An electrical technician requires a capacitance of `2 muF` in a circuit across a potential difference of 1 kV. A large number of `1 mu F` capacitors are available to him each of which can withstand a potential difference of not more than 400 V. Suggest a possible arrangement that requires the minimum number of capacitors.

Given, total capacitance required for the combination, `C=2muF`
Capacitance of each cpacitor, `C.=1muF`
Potential difference across the circuit, `V=1kV`
Voltage rating of each `1muF` capacitor, `V.=400V`
Let the combination of the capacitors consists consists of m capacitors in series and n such rows of capacitors in series are connected in parallel.

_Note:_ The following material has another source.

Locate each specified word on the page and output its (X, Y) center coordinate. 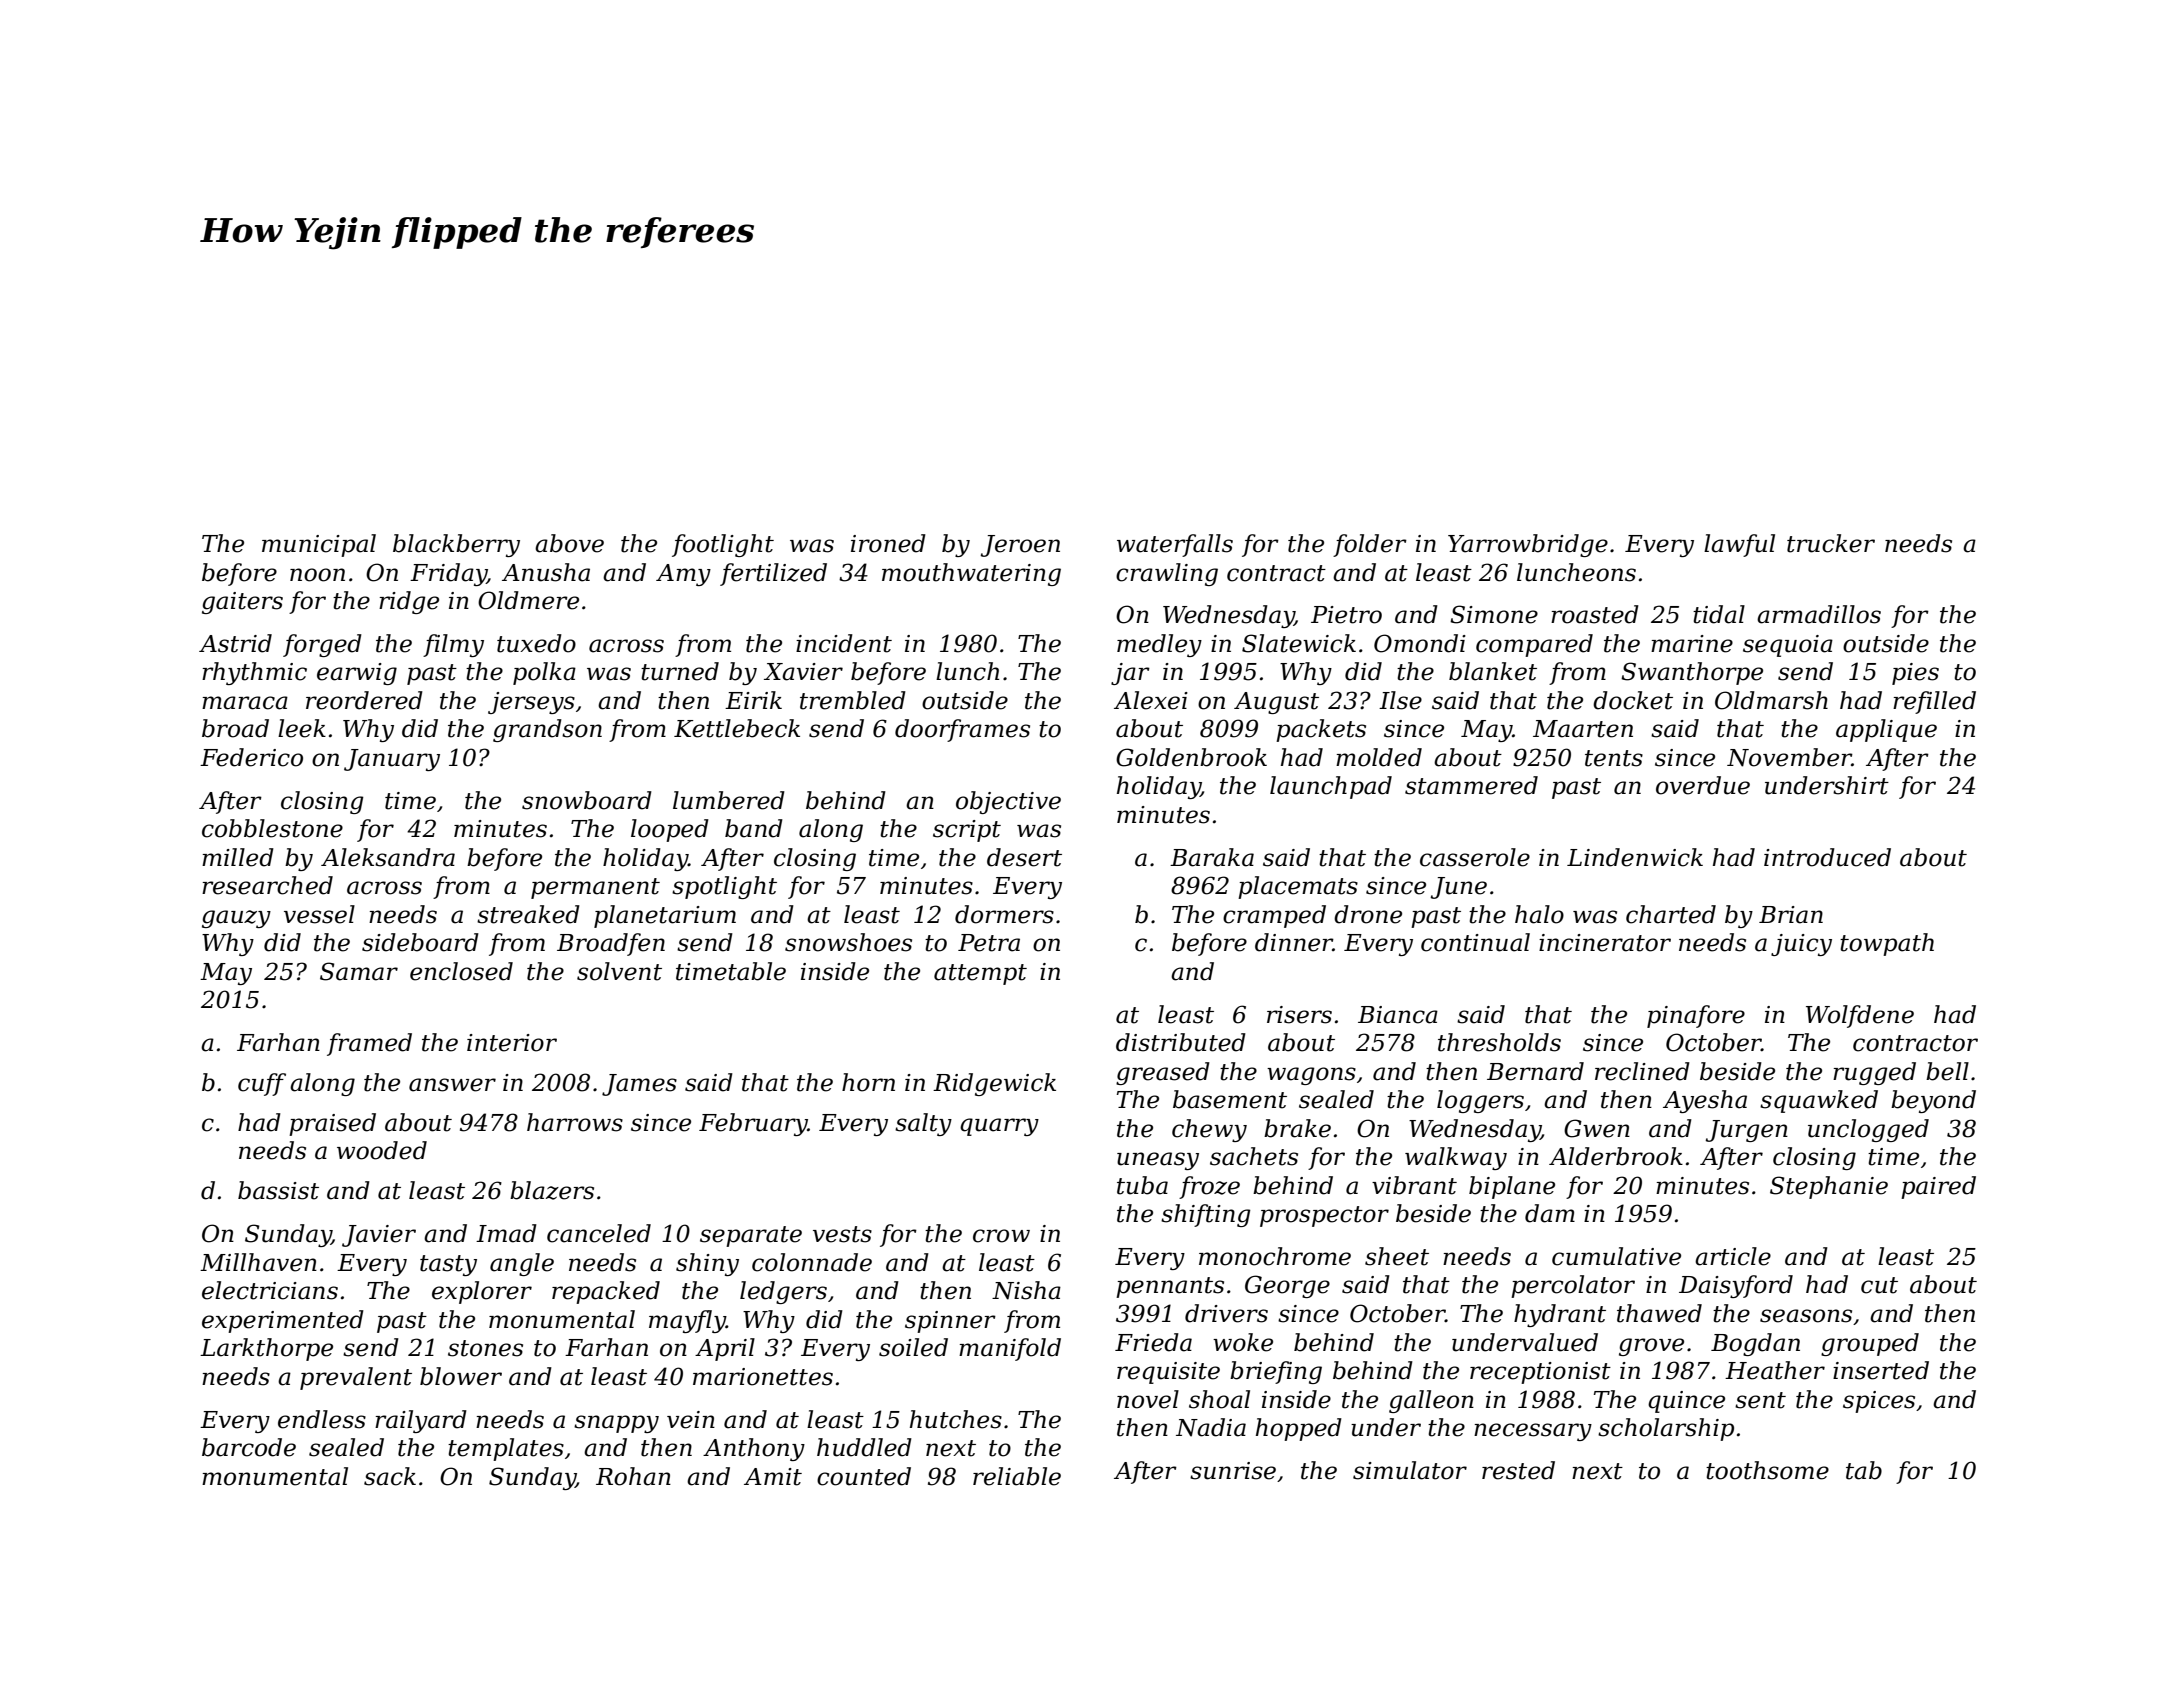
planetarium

Thus, total number of capacitors, `N=mn`.
As it is given that the maximum voltage that each capacitor can withstand is 400V, if m capacitors are connected in series, the series combination of the capacitors can withstand voltage equal to `400 xx m` volts.

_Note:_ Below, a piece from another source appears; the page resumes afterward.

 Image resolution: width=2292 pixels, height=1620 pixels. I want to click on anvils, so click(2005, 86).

Now, each row of capacitors will be connected across a potential difference of 1,000 V.
`400m=1,000`
`m=2.5`
As the number of capacitor cannot be fractional, as well as it cannot be equal to 2 as if it were equal to 2, then the potential difference across each capacitor would become equal to 500 V that exceeds the maximum value of the voltage that each capacitor can withstand.
Thus, `m=3`
If `C_(s)` is total capacitance in a row, then:
`(1)/(C )=(1)/(1)+(1)/(1)+(1)/(1)=3`
`C_(s)=(1)/(3)muF`
Thus, the total capacitance of the n rows of the capacitors is given by:
`C=nC_(s)`
`2=n xx(1)/(3)`
Thus, `n=6`
Therefore, the total number of `1muF` capacitors required by the technician is 18, where 6 rows of 3 capacitors connected are to be in parallel.